When to do your Kegels
It is a good idea to make Kegel exercises a part of the daily routine. These exercises can be discreetly undertaken about any time, irrespective of whether you are relaxing on the couch or sitting at your desk.
When you are having Trouble
Do not be embarrassed to ask for help if you are having trouble performing Kegel exercises. Your physician or another medical care provider can offer you vital feedback to enable you to learn to isolate and exercise the right muscles.
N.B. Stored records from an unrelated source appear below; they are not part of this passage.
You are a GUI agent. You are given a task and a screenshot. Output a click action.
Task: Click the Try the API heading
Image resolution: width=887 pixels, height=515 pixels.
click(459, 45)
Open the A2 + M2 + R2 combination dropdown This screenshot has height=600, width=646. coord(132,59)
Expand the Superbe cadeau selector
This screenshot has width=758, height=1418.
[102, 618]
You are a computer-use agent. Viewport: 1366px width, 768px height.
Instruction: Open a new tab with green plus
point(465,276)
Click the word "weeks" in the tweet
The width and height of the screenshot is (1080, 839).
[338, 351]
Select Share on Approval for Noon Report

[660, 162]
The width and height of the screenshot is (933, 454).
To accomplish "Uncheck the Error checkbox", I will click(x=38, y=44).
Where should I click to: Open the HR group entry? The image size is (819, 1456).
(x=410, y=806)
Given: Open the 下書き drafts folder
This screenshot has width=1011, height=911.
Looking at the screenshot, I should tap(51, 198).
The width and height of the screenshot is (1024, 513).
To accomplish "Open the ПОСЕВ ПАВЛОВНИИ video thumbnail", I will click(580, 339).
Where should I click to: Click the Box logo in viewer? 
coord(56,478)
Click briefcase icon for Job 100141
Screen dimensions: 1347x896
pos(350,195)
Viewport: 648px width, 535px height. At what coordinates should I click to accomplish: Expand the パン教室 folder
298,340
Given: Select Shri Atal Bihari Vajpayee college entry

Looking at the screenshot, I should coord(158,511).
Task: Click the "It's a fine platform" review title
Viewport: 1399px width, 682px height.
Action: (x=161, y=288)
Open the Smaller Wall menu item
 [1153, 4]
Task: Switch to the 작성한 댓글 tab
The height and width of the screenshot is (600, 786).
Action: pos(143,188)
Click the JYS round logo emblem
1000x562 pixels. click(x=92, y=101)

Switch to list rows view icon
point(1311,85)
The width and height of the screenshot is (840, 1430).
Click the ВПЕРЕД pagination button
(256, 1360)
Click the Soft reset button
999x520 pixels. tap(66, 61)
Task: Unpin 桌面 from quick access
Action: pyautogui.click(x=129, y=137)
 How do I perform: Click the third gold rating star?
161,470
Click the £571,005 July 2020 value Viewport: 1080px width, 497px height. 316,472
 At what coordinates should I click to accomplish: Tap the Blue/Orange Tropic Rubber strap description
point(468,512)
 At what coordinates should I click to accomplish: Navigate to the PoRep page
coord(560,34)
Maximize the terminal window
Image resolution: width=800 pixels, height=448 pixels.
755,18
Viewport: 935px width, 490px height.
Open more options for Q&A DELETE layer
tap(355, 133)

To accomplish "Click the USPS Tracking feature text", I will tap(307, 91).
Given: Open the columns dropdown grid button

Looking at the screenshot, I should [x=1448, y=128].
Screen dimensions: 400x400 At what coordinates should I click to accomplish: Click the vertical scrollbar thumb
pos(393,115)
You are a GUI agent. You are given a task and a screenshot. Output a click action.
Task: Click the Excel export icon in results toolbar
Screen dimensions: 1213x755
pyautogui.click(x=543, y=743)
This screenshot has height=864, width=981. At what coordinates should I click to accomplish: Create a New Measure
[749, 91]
At times, biofeedback or vaginal weighted cones may help. In a biofeedback session, your doctor or other medical provider inserts a pressure sensor into your rectum and vagina. A monitor will measure and display your pelvic floor activity as you relax and contract your pelvic muscles.
When to expect Results
Upon performing Kegel exercises routinely, you can expect outcomes, such as less frequent urine leakage, with nearly a few weeks to a few months. To enjoy permanent benefits, make Kegel exercises a permanent part of your exercise routine.